- Written task: Rewrite the entries from the line with "coordinates (1288, 408)." up to and including the line with "center [500, 54].", replacing "Locate an element" with "Find an element" and keeping everything else unchanged.

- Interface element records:
--- --- ---
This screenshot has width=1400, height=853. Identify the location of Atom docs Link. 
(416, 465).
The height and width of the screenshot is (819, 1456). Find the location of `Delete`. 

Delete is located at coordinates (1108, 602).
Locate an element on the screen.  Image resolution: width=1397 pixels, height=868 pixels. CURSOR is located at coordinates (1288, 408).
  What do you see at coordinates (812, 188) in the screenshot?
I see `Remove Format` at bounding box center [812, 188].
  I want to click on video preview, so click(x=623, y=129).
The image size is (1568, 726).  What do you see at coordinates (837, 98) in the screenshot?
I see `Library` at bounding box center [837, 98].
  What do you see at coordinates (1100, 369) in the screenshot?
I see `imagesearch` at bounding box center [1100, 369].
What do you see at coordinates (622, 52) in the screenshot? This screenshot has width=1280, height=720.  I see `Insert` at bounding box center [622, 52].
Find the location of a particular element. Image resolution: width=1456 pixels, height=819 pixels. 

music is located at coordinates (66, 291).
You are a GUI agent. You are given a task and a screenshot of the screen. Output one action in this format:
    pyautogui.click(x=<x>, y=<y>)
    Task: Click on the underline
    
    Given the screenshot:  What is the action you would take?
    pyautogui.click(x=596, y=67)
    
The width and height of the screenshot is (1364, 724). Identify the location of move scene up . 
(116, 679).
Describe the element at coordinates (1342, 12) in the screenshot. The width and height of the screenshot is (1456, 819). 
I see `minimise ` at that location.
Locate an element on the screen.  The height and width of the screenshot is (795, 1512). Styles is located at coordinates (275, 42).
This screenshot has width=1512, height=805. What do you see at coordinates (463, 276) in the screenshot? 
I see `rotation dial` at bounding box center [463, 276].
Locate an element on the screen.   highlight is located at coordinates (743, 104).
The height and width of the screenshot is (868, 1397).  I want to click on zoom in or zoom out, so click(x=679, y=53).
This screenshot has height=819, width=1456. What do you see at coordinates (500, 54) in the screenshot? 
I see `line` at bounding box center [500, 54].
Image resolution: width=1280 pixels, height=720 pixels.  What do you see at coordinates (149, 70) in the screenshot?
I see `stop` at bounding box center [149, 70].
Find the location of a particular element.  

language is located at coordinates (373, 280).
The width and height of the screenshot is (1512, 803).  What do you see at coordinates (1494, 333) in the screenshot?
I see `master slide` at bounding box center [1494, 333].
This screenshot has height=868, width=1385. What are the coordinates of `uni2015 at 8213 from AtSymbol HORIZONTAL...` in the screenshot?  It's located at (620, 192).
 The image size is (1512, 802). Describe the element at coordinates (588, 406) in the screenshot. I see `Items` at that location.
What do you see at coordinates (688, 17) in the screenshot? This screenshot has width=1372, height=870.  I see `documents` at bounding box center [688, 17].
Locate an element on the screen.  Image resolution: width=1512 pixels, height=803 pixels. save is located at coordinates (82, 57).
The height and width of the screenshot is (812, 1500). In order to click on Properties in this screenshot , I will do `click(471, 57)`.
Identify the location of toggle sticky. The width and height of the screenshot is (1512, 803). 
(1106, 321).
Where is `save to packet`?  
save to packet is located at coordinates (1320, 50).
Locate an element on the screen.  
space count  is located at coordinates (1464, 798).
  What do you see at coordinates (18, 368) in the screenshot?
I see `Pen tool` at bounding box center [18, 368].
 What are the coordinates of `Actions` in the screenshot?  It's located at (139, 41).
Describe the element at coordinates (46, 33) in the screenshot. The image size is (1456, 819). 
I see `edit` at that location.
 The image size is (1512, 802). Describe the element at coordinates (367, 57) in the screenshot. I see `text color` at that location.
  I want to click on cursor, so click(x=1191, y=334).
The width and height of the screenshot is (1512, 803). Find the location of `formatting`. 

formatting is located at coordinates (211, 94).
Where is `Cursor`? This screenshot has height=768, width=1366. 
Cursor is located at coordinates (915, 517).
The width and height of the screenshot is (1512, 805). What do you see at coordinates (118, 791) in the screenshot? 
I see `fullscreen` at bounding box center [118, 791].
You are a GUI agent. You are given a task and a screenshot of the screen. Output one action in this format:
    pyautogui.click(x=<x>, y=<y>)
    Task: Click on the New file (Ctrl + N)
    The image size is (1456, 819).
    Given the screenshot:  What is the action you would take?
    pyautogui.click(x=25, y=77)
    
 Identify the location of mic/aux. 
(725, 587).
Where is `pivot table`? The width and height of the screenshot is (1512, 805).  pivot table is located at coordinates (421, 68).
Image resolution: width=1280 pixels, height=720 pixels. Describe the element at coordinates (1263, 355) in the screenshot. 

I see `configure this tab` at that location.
--- --- ---
- Complete answer:
Find an element on the screen.  Image resolution: width=1397 pixels, height=868 pixels. CURSOR is located at coordinates (1288, 408).
  What do you see at coordinates (812, 188) in the screenshot?
I see `Remove Format` at bounding box center [812, 188].
  I want to click on video preview, so click(x=623, y=129).
The image size is (1568, 726).  What do you see at coordinates (837, 98) in the screenshot?
I see `Library` at bounding box center [837, 98].
  What do you see at coordinates (1100, 369) in the screenshot?
I see `imagesearch` at bounding box center [1100, 369].
What do you see at coordinates (622, 52) in the screenshot? This screenshot has width=1280, height=720.  I see `Insert` at bounding box center [622, 52].
Find the location of a particular element. Image resolution: width=1456 pixels, height=819 pixels. 

music is located at coordinates (66, 291).
You are a GUI agent. You are given a task and a screenshot of the screen. Output one action in this format:
    pyautogui.click(x=<x>, y=<y>)
    Task: Click on the underline
    
    Given the screenshot:  What is the action you would take?
    pyautogui.click(x=596, y=67)
    
The width and height of the screenshot is (1364, 724). Identify the location of move scene up . 
(116, 679).
Describe the element at coordinates (1342, 12) in the screenshot. The width and height of the screenshot is (1456, 819). 
I see `minimise ` at that location.
Find an element on the screen.  The height and width of the screenshot is (795, 1512). Styles is located at coordinates (275, 42).
This screenshot has width=1512, height=805. What do you see at coordinates (463, 276) in the screenshot? 
I see `rotation dial` at bounding box center [463, 276].
Find an element on the screen.   highlight is located at coordinates (743, 104).
The height and width of the screenshot is (868, 1397).  I want to click on zoom in or zoom out, so click(x=679, y=53).
This screenshot has height=819, width=1456. What do you see at coordinates (500, 54) in the screenshot? 
I see `line` at bounding box center [500, 54].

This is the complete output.